Danville Sailor Killed in WWII is Identified

Danville Sailor Killed in WWII is Identified

The remains of a Navy sailor from Danville killed during the Japanese attack on Pearl Harbor, Hawaii in World War II have been positively identified.  The Defense POW/MIA Accounting Agency has announced that Navy Signalman 3rd Class Charles E. Nix, 26, of Danville was accounted for on September 25, 2017.

Nix was assigned to the USS Oklahoma, which was moored at Ford Island, Pearl Harbor, when the ship was attacked by Japanese aircraft on December 7, 1941.  The ship sustained multiple torpedo hits, which caused it to quickly capsize.  The attack on the ship resulted in the deaths of 429 crewmen, including Nix.

Navy personnel spent two-and-a-half years recovering the remains on the deceased crew, which were subsequently interred in two cemeteries in Hawaii.  In September, 1947, members of the American Graves Restoration Service disinterred the remains of the U.S. casualties and transferred them to the Central Identification Laboratory at Schofield Barracks.  Laboratory staff were able to identify 35 of the men, but the unidentified remains of 46 others – including Nix – were buried in a National Cemetery in Honolulu.

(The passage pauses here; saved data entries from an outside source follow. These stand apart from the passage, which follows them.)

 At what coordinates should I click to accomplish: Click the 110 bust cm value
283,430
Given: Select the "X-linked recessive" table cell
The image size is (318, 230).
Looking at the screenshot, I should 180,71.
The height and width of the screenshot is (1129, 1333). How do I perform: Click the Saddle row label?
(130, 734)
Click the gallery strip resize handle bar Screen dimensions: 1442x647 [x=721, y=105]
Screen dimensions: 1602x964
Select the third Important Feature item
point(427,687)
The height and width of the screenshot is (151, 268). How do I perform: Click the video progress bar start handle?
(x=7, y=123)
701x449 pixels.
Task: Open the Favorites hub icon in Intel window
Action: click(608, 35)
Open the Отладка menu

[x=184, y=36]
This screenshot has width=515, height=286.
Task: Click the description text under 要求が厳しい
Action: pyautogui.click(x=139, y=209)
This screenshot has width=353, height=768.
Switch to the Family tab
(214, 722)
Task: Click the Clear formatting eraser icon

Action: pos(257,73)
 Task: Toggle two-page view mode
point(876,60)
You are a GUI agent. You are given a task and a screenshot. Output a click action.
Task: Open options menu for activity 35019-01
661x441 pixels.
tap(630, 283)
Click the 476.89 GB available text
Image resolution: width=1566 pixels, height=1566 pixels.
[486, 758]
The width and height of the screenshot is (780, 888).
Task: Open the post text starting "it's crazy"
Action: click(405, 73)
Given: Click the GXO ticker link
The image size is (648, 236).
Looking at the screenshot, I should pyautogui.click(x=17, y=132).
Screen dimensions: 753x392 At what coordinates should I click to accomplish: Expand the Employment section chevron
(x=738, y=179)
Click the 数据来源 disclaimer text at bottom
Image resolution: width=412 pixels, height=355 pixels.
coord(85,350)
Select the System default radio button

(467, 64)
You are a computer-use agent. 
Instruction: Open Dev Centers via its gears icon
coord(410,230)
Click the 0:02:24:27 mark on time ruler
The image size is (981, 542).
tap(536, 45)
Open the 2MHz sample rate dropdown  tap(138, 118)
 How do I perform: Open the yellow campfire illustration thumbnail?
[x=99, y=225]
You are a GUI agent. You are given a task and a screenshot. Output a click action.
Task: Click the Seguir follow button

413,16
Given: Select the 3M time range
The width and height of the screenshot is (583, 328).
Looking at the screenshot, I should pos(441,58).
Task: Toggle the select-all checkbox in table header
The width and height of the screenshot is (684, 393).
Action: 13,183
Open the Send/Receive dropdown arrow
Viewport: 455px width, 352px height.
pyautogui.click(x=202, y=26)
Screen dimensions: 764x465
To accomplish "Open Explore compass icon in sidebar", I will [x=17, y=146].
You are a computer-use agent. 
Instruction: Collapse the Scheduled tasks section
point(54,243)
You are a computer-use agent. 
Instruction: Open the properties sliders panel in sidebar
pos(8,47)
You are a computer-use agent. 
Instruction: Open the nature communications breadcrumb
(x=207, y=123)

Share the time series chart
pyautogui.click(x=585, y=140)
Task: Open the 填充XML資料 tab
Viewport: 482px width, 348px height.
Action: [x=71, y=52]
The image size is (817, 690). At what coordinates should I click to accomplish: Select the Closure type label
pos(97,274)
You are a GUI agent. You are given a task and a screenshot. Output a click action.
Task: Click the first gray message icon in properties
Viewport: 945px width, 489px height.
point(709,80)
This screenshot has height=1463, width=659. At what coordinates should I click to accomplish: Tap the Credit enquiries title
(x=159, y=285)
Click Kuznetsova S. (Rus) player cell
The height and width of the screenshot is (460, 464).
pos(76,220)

It was in April of 2015 that the Deputy Secretary of Defense issued a memorandum which ultimately led to the identification of other remains – including those of Signalman Nix.  In order to identify the remains, scientists from DPAA and the Armed Forces Medical Examiner used DNA, dental and anthropological analysis, as well as circumstantial and material evidence.

Of the 16 million Americans who served during WWII, more than 400,000 died during the war.  Currently there are 72,771 still unaccounted for from World War II.

Nix’s name had been placed on the Walls of the Missing at a National Memorial Cemetery of the Pacific known as the Punchbowl.  Now a rosette will be placed next to his name to indicate he is no longer missing.